──────── DATASET EXTRACT

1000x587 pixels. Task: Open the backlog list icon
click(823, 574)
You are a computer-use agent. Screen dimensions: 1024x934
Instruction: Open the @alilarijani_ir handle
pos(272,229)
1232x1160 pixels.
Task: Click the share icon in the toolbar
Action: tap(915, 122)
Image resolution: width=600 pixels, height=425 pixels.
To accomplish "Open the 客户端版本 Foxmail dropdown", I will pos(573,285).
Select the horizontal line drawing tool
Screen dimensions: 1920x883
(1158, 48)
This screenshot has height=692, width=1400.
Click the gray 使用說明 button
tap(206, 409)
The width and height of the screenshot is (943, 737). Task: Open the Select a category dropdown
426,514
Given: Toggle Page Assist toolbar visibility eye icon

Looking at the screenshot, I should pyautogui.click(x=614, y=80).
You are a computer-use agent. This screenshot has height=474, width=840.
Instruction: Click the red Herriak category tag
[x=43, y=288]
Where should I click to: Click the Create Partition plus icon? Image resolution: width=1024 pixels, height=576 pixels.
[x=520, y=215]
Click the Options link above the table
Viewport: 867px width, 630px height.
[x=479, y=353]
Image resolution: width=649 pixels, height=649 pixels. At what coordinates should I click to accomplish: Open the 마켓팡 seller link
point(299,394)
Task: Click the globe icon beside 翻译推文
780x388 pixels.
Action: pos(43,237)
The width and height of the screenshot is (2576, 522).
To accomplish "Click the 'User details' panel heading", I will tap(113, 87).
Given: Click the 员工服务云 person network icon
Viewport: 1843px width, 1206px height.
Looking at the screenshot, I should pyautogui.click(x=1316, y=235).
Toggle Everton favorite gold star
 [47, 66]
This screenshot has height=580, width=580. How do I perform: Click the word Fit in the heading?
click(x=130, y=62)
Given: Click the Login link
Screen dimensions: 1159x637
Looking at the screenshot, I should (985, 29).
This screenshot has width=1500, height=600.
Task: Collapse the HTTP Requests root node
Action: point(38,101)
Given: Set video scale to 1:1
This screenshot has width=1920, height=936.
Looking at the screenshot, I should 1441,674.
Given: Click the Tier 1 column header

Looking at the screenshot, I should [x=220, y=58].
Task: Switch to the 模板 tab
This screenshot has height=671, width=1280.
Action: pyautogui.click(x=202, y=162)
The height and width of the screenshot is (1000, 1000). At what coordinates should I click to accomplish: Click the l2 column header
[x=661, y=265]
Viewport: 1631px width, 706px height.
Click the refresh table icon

────────────────

▸ **WORK TO BE COMPLETED**
Word for word, repeat every entry listed above.

▸ **WRITTEN REPLY**
1000x587 pixels. Task: Open the backlog list icon
click(823, 574)
You are a computer-use agent. Screen dimensions: 1024x934
Instruction: Open the @alilarijani_ir handle
pos(272,229)
1232x1160 pixels.
Task: Click the share icon in the toolbar
Action: tap(915, 122)
Image resolution: width=600 pixels, height=425 pixels.
To accomplish "Open the 客户端版本 Foxmail dropdown", I will pos(573,285).
Select the horizontal line drawing tool
Screen dimensions: 1920x883
(1158, 48)
This screenshot has height=692, width=1400.
Click the gray 使用說明 button
tap(206, 409)
The width and height of the screenshot is (943, 737). Task: Open the Select a category dropdown
426,514
Given: Toggle Page Assist toolbar visibility eye icon

Looking at the screenshot, I should pyautogui.click(x=614, y=80).
You are a computer-use agent. This screenshot has height=474, width=840.
Instruction: Click the red Herriak category tag
[x=43, y=288]
Where should I click to: Click the Create Partition plus icon? Image resolution: width=1024 pixels, height=576 pixels.
[x=520, y=215]
Click the Options link above the table
Viewport: 867px width, 630px height.
[x=479, y=353]
Image resolution: width=649 pixels, height=649 pixels. At what coordinates should I click to accomplish: Open the 마켓팡 seller link
point(299,394)
Task: Click the globe icon beside 翻译推文
780x388 pixels.
Action: pos(43,237)
The width and height of the screenshot is (2576, 522).
To accomplish "Click the 'User details' panel heading", I will tap(113, 87).
Given: Click the 员工服务云 person network icon
Viewport: 1843px width, 1206px height.
Looking at the screenshot, I should pyautogui.click(x=1316, y=235).
Toggle Everton favorite gold star
 [47, 66]
This screenshot has height=580, width=580. How do I perform: Click the word Fit in the heading?
click(x=130, y=62)
Given: Click the Login link
Screen dimensions: 1159x637
Looking at the screenshot, I should (985, 29).
This screenshot has width=1500, height=600.
Task: Collapse the HTTP Requests root node
Action: point(38,101)
Given: Set video scale to 1:1
This screenshot has width=1920, height=936.
Looking at the screenshot, I should 1441,674.
Given: Click the Tier 1 column header

Looking at the screenshot, I should [x=220, y=58].
Task: Switch to the 模板 tab
This screenshot has height=671, width=1280.
Action: pyautogui.click(x=202, y=162)
The height and width of the screenshot is (1000, 1000). At what coordinates should I click to accomplish: Click the l2 column header
[x=661, y=265]
Viewport: 1631px width, 706px height.
Click the refresh table icon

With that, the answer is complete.